Wir gehen mit jungen Teamern, die meist selbst Migrations- oder muslimischen Hintergrund haben, in Schulklassen und Jugendeinrichtungen und arbeiten dort mit Filmen, die wir zu Themen wie Geschlechterrollen, Islamfeindlichkeit, Scharia und Grundgesetz oder Salafismus produziert haben.
Damit geben wir einen Anstoß und den Raum für lebensweltnahe Gespräche zu der Frage, wie die Jugendlichen selbst es haben wollen – in der Klasse, in der Schule, in der Gesellschaft. Wie sollen zum Beispiel Jungs und Mädchen zusammenleben? Wenn die Mädchen weniger dürfen als Jungs, findet ihr das richtig? Über solche Fragen wird diskutiert. Und gerade in Gruppen, in denen schon einzelne agitieren, ist unsere Erfahrung: In dem Moment, in dem wir die Jugendlichen denk- und sprechfähig machen, auch in der Frage, welche Rolle spielt die Religion bei all dem, da werden sie sensibilisiert für die einfachen Welt- und Feindbilder von Salafisten. Und diejenigen, die im Namen „des Islam“ agitieren, verlieren die Lufthoheit über den Klassentischen. Das geht oft relativ schnell.
Was heißt schnell?
Wir machen Kurzzeitintervention entweder im Rahmen von Projekttagen oder in Workshops von dreimal zwei Stunden.
Kann das nachhaltig sein?
Wir haben inzwischen mit über 4.000 Jugendlichen in vielen Städten gearbeitet. Unsere Erfahrung ist, dass es wirkt. Die meisten Jugendlichen verstehen sich ja als Muslime, egal ob sie religiös sind oder nicht, und sie haben wenig Ahnung. Dann kommt einer und sagt: So ist das. Alle schweigen, weil sie nicht als schlechte Muslime gelten wollen. Wenn man da reingeht, mit Teamern, die meist selbst Muslime sind, und die zeigen, im Islam gibt es viele Möglichkeiten, dann kann man das aufbrechen.
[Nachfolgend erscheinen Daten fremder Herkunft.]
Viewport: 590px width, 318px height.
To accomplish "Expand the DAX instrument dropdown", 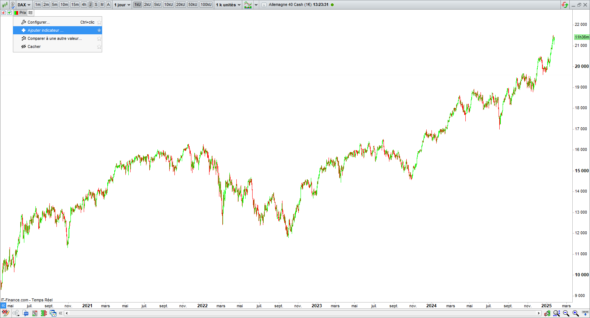I will [24, 5].
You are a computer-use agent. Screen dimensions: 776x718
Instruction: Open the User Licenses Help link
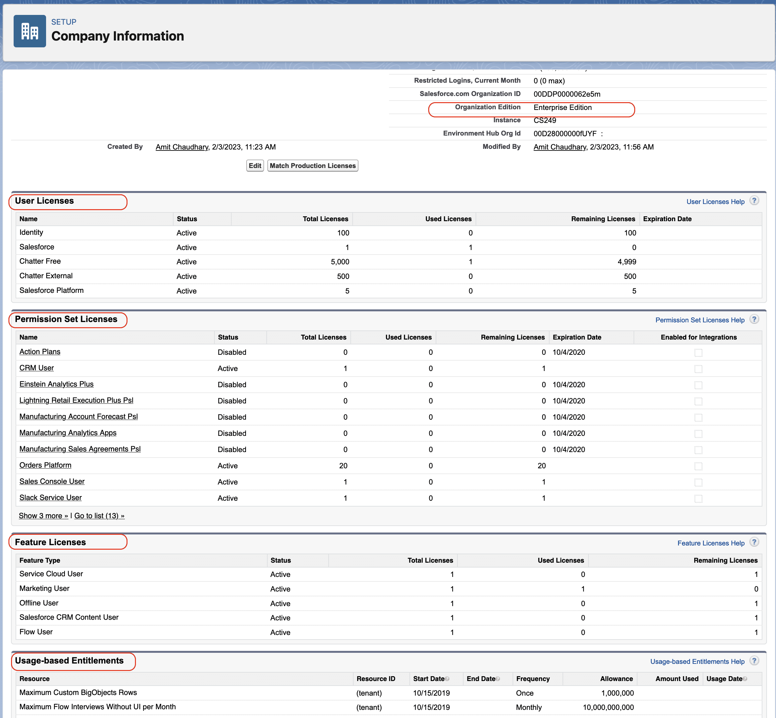coord(715,202)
Und dass sie merken, dass sie sich gar nicht entscheiden müssen, sondern sehr wohl gleichzeitig deutsch und muslimisch und demokratisch und türkisch oder arabisch sein können. Ihnen zu helfen, hier ihren Platz zu finden, das ist unser Job.
Das ist Primärprävention, wie es im Fachjargon heißt. Die, die schon ideologisiert sind, erreichen Sie so nicht, oder?
Nein, das ist ähnlich wie im Rechtsextremismus: Die kann man manchmal verunsichern, vor allem aber die Gruppe vor ihnen schützen.